Any audiophile who is on blood pressure medication


I was put on HBP medication couple weeks ago due to slight blood pressure elevated from 135/85 in am to 145/92 in early pm time and my life has been turning up side down. As much as I love to listen to the music and mess around with my equipments on my day-off, now I see myself tired all days coping with the side effects of different type of HBP meds. I have not be able to turn on my gear for weeks due to the lacking of energy and I wonder how do other audiophiles who has the same medical issue can overcome the tiresome to enjpy the music. Please share some thoughts .
andrewdoan
Along with my meds that drag me down I have started taking naproxen, also known as aleve. This pretty much cures the drag me down effect for me.
I have a question for Larryx7, In country as India and I believe also in most countries in Europe, as long as your blood pressure is under 140/90, you are considered healthy. What's up with the 120/80 in the US ? Sounds like pharmarceutical companies along with the AMA and FDA have found the scared- crow-hot spot to push meds for huge profit.
From the January 6, 2000 issue of the New England Journal of Medicine (which is hardly a friend of the pharmaceutical industry): "The overall unadjusted relative risk of death due to coronary artery disease was 1.17 (95% confidence interval, 1.14 to 1.20) per 10 mmHg increase in systolic pressure and 1.13 (95 percent confidence interval, 1.10 to 1.15) per 5 mmHg increase in diastolic pressure." This increase in mortality began with a systolic blood pressure of 125 mmHg and a diastolic blood pressure of 75 mmHg.

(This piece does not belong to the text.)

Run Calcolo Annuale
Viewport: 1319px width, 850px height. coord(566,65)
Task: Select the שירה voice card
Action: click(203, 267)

The comment by Cdc holds a lot of truth. When I first began practice in the early 70's, most health care was paid for just like your groceries. Consequently, market forces played the primary role in controlling the cost of the services just as it does in the price of groceries or any other competitive product. We took the first step toward a socialized system when third party payers started to appear in the delivery system. This divorced the cost of the service from the consumer. He no longer felt the true cost of the service anymore. With this development, over utilization has ,over the last 30 years, almost swamped our system. If we move to a total socialized system, the over utilization will force rationing which will affect those that need extremely expensive procedures and treatments. This has already started with the advent of HMO's but will accelerate exponentially as government becomes more dominant in the delivery system. This has the potential to create an Orwellian health care system which delivers care based on the perceived value of the recipient, ie, age,social status, etc. Sound crazy, just take a look at Washington right now.

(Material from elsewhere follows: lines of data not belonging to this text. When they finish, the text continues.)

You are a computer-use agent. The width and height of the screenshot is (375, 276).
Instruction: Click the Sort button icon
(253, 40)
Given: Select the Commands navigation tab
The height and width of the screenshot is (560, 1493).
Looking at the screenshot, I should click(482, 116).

Just come across this thread, I am a family doctor working in the UK National Health Service and with an interest in hypertension. My word, by international standards, you guys are overtreated. Treat people with a systolic over 135? not in the rest of the world. There is no absolute criteria, that varies with age and general health. At my age 60, slim, fit with no concurrent illnesses, I started treatment at 150/95, with a target of 135/85. Clinical trial evidence for treating lower than this is limited and side effects, particularly postural dizziness, start to rise exponentially.

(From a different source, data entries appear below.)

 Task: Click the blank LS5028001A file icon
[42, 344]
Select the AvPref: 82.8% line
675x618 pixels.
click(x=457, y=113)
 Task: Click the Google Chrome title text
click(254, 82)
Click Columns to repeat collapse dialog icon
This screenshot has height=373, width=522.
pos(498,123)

I would agree that non drug treatments are first choice, more exercise, a natural diet with reduced salt in particular and weight loss are vital. In my 30 years experience, 7 to 10lbs weight loss will make a real difference to blood pressure.
Current accepted guidelines for treatment under 60 are diuretics such as HCT and ACE inhibitors like lisinopril, which I am on. Sorry guys, but ARB's, angiotensin reuptake blockers are not better, they avoid the dry cough suffered by 5 to 20% of ACE users, depending on the brand. That is the reason to use them. ACE inhibitors have been around longer and evidence for protecting end organs, particularly the kidneys, in diabetics, is stronger.
Over 60 I tend to use diuretics + calcium channel blockers like amlodipine, both are better at reducing systolic blood pressure which tends to be a problem in the older patient. Almost nowone uses Beta blockers first line, because of side effects and recent evidence that they fail to stop cardiovascular endpoints, a euphemism for strokes and heart attacks.
The National Health service may be Socialist medicine, but it is evidence based, protocol driven and audited. All English family doctors are computerised and anonymous data for how I treat patients is downloaded and I have to be able to justify it.
Sorry for the lecture, which I am sure you audiogon MDs will not agree with.